== Data in this exercise ==
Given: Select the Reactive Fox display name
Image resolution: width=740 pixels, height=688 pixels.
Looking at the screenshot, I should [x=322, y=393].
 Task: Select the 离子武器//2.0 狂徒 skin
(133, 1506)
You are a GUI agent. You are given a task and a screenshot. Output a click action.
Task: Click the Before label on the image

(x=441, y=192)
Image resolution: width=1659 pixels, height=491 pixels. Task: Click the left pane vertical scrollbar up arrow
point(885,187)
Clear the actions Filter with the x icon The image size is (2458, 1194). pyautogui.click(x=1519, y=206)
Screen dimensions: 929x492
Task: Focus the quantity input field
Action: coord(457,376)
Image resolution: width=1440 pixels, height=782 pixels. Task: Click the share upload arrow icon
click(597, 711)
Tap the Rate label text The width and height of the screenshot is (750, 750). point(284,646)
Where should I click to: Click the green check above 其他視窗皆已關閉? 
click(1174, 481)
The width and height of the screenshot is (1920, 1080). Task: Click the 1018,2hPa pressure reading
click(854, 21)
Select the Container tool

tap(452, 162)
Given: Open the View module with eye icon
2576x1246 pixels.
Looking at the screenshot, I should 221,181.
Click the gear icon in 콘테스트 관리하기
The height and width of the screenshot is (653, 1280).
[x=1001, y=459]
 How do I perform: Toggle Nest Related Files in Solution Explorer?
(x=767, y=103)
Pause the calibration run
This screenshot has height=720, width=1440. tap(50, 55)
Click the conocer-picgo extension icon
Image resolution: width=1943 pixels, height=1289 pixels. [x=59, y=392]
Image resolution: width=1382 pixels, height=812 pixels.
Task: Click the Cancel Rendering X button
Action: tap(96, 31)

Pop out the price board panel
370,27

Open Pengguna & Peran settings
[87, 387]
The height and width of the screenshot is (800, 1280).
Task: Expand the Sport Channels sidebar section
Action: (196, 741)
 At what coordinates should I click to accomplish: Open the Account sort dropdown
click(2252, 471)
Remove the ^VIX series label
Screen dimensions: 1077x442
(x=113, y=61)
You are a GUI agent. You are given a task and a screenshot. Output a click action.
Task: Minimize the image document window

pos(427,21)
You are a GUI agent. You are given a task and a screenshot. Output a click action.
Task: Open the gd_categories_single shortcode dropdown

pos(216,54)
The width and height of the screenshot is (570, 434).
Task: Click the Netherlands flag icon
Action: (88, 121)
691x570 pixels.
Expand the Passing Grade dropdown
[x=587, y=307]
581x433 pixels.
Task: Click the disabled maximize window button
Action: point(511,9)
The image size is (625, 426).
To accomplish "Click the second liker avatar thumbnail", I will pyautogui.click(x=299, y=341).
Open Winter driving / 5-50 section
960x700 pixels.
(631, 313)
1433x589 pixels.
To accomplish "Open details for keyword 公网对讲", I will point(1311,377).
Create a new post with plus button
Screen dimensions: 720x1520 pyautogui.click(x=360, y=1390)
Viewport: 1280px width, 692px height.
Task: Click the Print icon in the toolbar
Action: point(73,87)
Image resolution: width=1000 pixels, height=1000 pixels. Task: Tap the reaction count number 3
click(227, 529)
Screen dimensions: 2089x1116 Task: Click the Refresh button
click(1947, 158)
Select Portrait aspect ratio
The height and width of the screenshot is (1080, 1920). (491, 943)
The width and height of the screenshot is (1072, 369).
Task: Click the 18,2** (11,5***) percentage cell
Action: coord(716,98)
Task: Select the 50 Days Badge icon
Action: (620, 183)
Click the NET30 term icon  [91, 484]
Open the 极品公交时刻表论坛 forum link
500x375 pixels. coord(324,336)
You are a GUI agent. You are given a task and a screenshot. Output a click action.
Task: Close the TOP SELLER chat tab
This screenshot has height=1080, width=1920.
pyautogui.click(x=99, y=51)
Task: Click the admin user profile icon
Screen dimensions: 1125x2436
===
## Exercise goal
Extract the lines of the records starting with the line that contains "Open Winter driving / 5-50 section" and going on through the line that contains "click(1947, 158)", repeating each one exactly.

## Task answer
Open Winter driving / 5-50 section
960x700 pixels.
(631, 313)
1433x589 pixels.
To accomplish "Open details for keyword 公网对讲", I will point(1311,377).
Create a new post with plus button
Screen dimensions: 720x1520 pyautogui.click(x=360, y=1390)
Viewport: 1280px width, 692px height.
Task: Click the Print icon in the toolbar
Action: point(73,87)
Image resolution: width=1000 pixels, height=1000 pixels. Task: Tap the reaction count number 3
click(227, 529)
Screen dimensions: 2089x1116 Task: Click the Refresh button
click(1947, 158)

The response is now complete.